Minggu, 13 November 2011

UTS Mata Kuliah Metodologi Penelitian Sejarah

SOAL
1.    Apa beda antara kritik ekstern dengan kritik intern? Terangkan cara-cara untuk membuktikan keduanya!
2.    Gambarkan secara singkat mengajarkan teknik-teknik sejarah yang disampaikan oleh Louis Gatshalk  (Bab VIII) kemudian komentari langkah-langkah menurut anda!
3.    Bagaimanakah cara yang paling baik bagi sejarawan untuk memberi sumbangan kepada usaha mengerti masyarakat dan hubungannya dengan generalisasi sosiologi! (hal 184). Berilah contoh-contoh pada kasus-kasus Indonesia!
4.    Coba terangkan intisari metode sejarah setelah itu buatlah proposal penelitian sejarah!

Jawaban:
1.    Dalam pelaksanaannya kritik ekstern lebih menekankan terhadap originalitas bahan yang dipakai membuat dokumen, sedangkan kritik intern lebih mempertimbangkan kebenaran isi atau sumber.
A. Kritik ekstern yaitu kritik yang digunakan untuk menjawab pertanyaan pokok yang berkaitan dengan sumber sejarah atau dokumen yang telah berhasil dikumpulkan, yang pertama menanyakan tentang relevansi sumber dengan kebutuhan sejarawan (merupakan sumber yang otentik, asli, turunan, atau mungkin sumber palsu), yang kedua menanyakan tentang asal usul dari sumber kemudian mengkaji kesalahan-kesalahan atau cacat-cacatnya kemudian membetulkannya, dan yang ketiga adalah menanyakan apakah sumber tersebut utuh atau hanya sebagian atau bahkan sumber yang telah diubah.
B. Kritik Intern, kritik intern dilakukan setelah kritik ekstern. Fokus dari kritik intern terutama berusaha membuktikan bahwa kesaksian yang diberikan oleh suatu sumber memang dapat dipercaya, Intinya terletak pada pernyataan-pernyataan atau keterangan yang terdapat dalam sumber yang bersangkutan, kritik intern juga berkaitan dengan faktor-faktor kemampuan, penguasaan ilmu bantu, keyakinan atau kepercayaan, status dan prasangka si pengarang. Cara melakukan kritik intern adalah sebagai berikut:
1.    Mempelajari jenis dan tipe aksara yang akan dipakai menulis sumber sejarah
2.    Bila sumber itu ditulis dnegan aksara dan bahasa yang telah tidak terpakai lagi sebagai bahasa perantara, maka kerja sejarawan bertambah lagi
3.    Mempelajari berbagai aspek kebahasaan yang digunakan dalam sumber sejarah
4.    Dengan pertolongan ilmu bantu mempelajari berbagai hal atau aspek yang berkaitan sosial, politik, ekonomi, budaya, dan agama pada saat sumber itu ditulis. Hal ini diperlukan untuk memahami situation (situasi), zeit (kondisi kejiwaan), dan kultur (keadaan budaya) gebundenbeit pada saat dibuatnya sumber
5.    Mempelajari keterkaitannya dengan sumber-sumber yang lain
6.    Melakukan penelitian intrinsik terhadap isi sumber untuk menentukan sifat informasi atau data sejarah yang diberikan
7.    Mengusut hubungan intrinsik antar berbagai fakta yang diperoleh dengan cara menjejerkan dan membandingkan (collegation)

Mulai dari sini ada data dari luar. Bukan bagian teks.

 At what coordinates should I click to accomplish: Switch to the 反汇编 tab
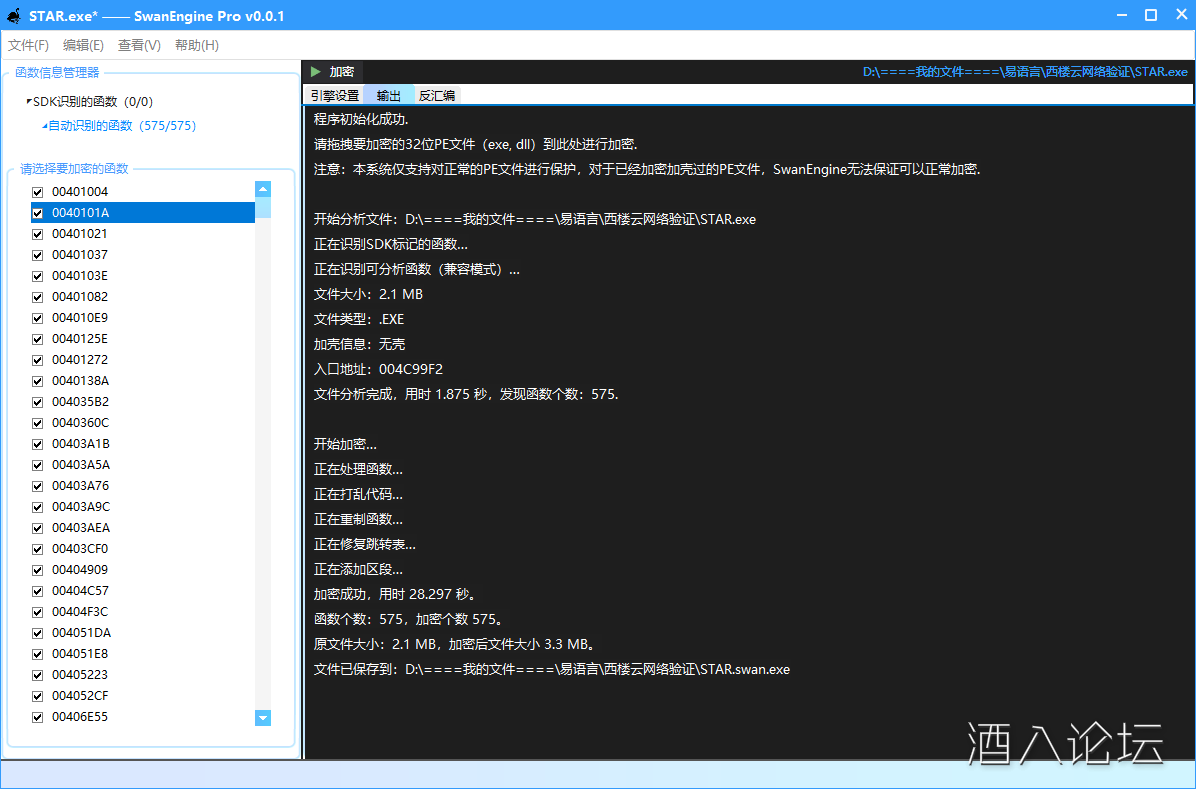(436, 96)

2.        1.  Mendorong rasa ingin tahu mahasiswa
Untuk mendorong atau membangkitkan rasa ingin tahu mahsiswa, mahasiswa harus sering diberikan pertanyaan-pertanyaan  mengenai peristiwa sejarah agar mereka dapat berpikir untuk mencari jawaban dari pertanyaan tersebut.
2.    Membantu seorang mahasiswa dalam memilih subjek
Membantu mahasiswa menentukan bahasan atau subjek, hal ini untuk menentukan subjek atau bahasan haruslah sesuai yang nanti akan dikaitkan dengan relevansi bahan yang koheren yang kemudian dikontrol oleh pembatasan yang luas dari sebuah tugas akhir.
3.    Alat bantu bibliografi dan nasehat ahli
Untuk memperkaya referensi bagi  mahasiswa, mahasiswa harus tahu mengenai jenis-jenis bibliografi, pembimbing menunjukkan referensi yang digunakan untuk penelitian dan memberi nasehat dan memberi informasi kepada mahasiswa.  
4.     Majalah Sejarah yang hipotesis
       Dengan pembimbing mendemonstrasikan bagaimana kerja seorang editor majalah hipotesis dan mengajak mahasiswa belajar maka akan membantu dalam menerangkan kesulitan-kesulitan penyusunan dan pemakaian index untuk memperoleh data dan informasi yang bisa digunakan dalam sebuah penelitian.
5.  Beberapa alat bantu bagi komposisi
        Setiap orang yang bermaksud mengarang suatu pekerjaan yang serius, disamping sebuah kamus yang baik, sebaiknya memiliki thesaurus, sebuah kamus-kutipan, sebuah ensiklopedia satu jilid, dan sebuah manual mengenai persoalan tata bahasa dan langgam yang masih dapat diperdebatkan.
6.   Kata yang tepat dan ungkapan yang akurat
Kata yang tepat dan ungkapan yang akurat merupakan hal yang penting, dengan hal itu kebenaran akan menjadi gamblang tanpa penjelasan-penjelasan yang bertele-tele.
7.   Identifikasi-identifikasi yang layak
Sebaiknya dalam penulisan tidak memasukkan nama –diri seperti nama orang , nama tempat, pengelompokan resmi atau peristiwa kedalam karangannya, tanpa suatu identifikasi. Dimana hal-hal seperti itu akan terasa menggurui dan pedantis.
        8.   Mengedit sebuah dokumen
     Suatu hal yang harus dihindari oleh sejarawan muda adalah pengutipan yang terlalu panjang dan terlalu sering. Sejarawan muda harus menempatkan dokumen itu pada latar belakang sejarah yang semestinya dan mampu menerangkan mengapa dokumen itu dianggap penting, otentik ataupun tidak otentik.
9.    Menghindarkan Langgam yang dibuat-buat
     Seorang pemula cenderung untuk menganggap bahwa alat-alat retoris yang dibuat-buat dapat menambah kebagusan langgamnya. Perumpamaan yang rumit menambahkan pula bahaya klise kiasan yang bercampur.
10.           Ungkapan-ungkapan yang memperlihatkan proses-proses mental
     Apa yang diinginkan pembaca dan apa yang diperolehnya adalah kesimpulan yang aman, pernyataan yang terjamin, dugaan yang masuk akal, ia berharap proses-proses mental pada diri pengarang tidak muncul. Jika perlu dapat diberikan referensi-referensi didalam catatan untuk memperlihatkan mengapa pernyataan tersebut diungkapkan secara singkat dan dibenarkan.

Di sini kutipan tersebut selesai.